Prompt A:
Please reproduce the stretch of the rupee article from "Emerging-market shares and" through "through Sept. 1.".
Prompt B:
Answer these questions from the rupee article:
(i) By what percentage did the S&P BSE Sensex rise on Tuesday?
(ii) Whom did Urjit Patel succeed as governor of the Reserve Bank of India?
(iii) On what date is Patel's first scheduled monetary policy review?

Rupee Jumps to 4-Month High as Patel Begins Innings as RBI Chief

India’s rupee jumped to the highest level since early May and stocks rallied as local markets opened after a public holiday.

Emerging-market shares and currencies gained Monday after disappointing U.S. jobs data released Friday weakened the prospects of an increase in interest rates by the Federal Reserve this month. The S&P BSE Sensex index of shares surged 1.6 percent on Tuesday to close at its highest level since April last year. Foreign investors were set to be net buyers of equities for the ninth time in 10 weeks, with inflows of $222 million in the four days through Sept. 1.

Indian sovereign bonds also advanced on Tuesday. Urjit Patel assumed charge as the Reserve Bank of India’s 24th governor on Sept. 4, succeeding Raghuram Rajan. Patel’s first test will come Oct. 4 -- a scheduled monetary policy review -- where investors will gauge if governorship reduces his traditional reticence.

Given records:

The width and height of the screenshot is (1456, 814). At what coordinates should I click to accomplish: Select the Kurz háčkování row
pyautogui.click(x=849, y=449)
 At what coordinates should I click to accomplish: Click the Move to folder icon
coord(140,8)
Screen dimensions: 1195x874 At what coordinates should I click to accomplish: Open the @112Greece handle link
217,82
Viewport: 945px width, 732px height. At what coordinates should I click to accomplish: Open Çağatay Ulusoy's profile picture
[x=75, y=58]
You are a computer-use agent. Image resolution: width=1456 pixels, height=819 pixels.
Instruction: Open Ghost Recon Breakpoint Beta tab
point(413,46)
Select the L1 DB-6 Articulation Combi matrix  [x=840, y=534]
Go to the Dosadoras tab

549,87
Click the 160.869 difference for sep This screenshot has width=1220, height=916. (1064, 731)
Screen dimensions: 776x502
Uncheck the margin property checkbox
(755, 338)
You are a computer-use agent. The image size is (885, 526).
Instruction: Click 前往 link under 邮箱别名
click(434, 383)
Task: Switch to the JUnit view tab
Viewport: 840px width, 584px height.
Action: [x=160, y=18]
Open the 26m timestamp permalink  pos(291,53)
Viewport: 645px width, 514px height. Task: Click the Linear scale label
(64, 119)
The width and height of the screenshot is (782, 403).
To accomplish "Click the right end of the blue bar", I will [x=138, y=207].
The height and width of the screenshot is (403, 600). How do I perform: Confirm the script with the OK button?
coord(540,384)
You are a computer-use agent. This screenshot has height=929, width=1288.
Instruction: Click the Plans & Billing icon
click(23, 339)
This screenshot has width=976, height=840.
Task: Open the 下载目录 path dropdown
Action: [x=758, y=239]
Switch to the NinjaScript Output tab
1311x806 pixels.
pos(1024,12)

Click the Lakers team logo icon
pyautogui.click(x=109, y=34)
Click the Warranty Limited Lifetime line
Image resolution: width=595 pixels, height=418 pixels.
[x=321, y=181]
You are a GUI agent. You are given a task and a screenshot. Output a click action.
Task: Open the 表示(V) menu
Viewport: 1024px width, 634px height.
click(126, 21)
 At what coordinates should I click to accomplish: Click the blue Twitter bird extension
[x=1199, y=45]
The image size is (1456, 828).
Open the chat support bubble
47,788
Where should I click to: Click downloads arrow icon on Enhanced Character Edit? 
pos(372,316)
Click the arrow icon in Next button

Written response A:
Emerging-market shares and currencies gained Monday after disappointing U.S. jobs data released Friday weakened the prospects of an increase in interest rates by the Federal Reserve this month. The S&P BSE Sensex index of shares surged 1.6 percent on Tuesday to close at its highest level since April last year. Foreign investors were set to be net buyers of equities for the ninth time in 10 weeks, with inflows of $222 million in the four days through Sept. 1.

Written response B:
(i) 1.6 percent
(ii) Raghuram Rajan
(iii) Oct. 4